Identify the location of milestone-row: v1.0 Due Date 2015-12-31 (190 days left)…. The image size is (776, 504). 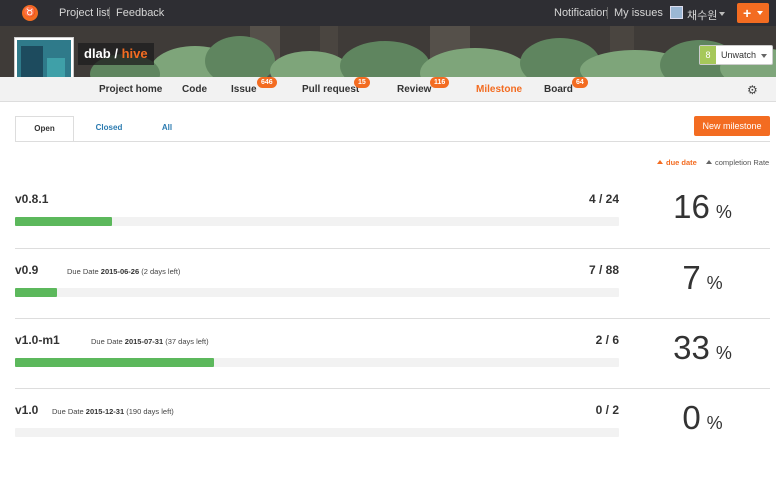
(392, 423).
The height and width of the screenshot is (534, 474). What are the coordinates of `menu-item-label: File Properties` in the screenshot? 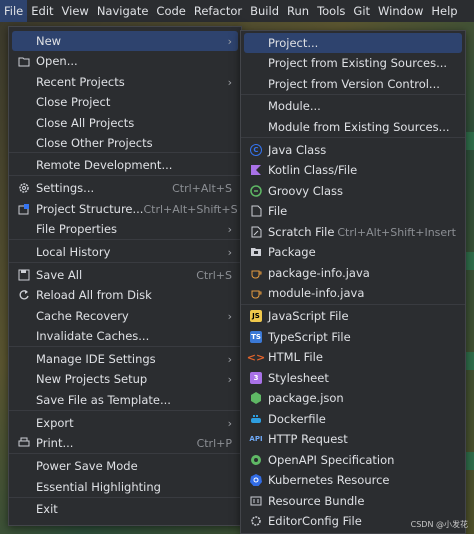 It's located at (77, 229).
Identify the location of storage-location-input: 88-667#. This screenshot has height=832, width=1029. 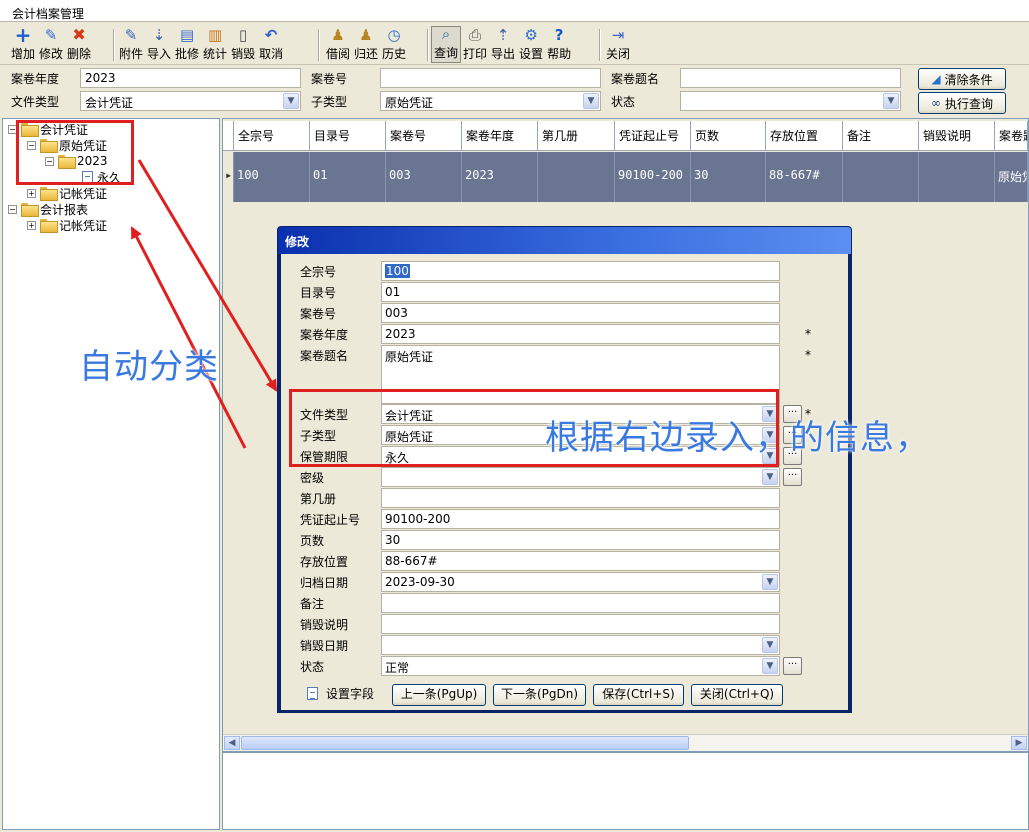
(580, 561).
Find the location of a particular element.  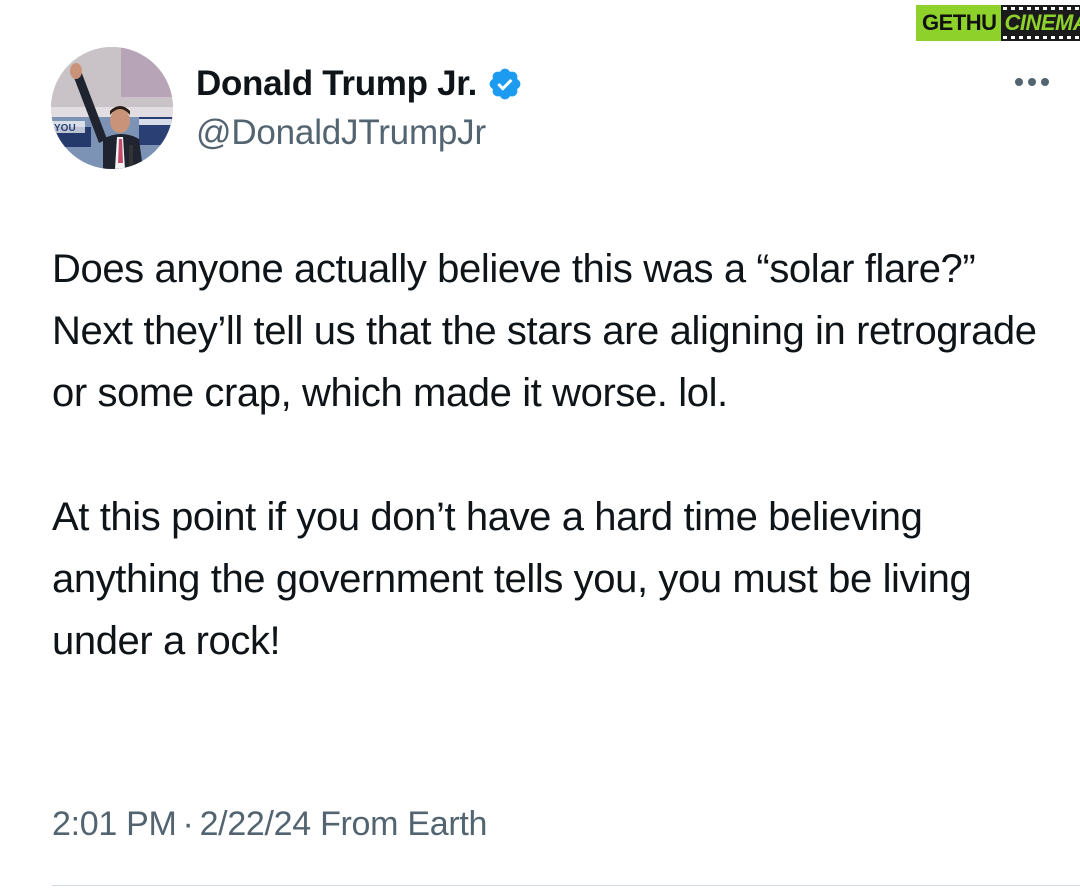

● **What you will do**
Return the lines above word for word, starting at the one containing "Identify the location of storage-location-input: 88-667#." and ending at the last of the rows, with the pictures left out.

● **Exercise output**
Identify the location of storage-location-input: 88-667#. This screenshot has height=832, width=1029. 
(580, 561).
Find the location of a particular element.  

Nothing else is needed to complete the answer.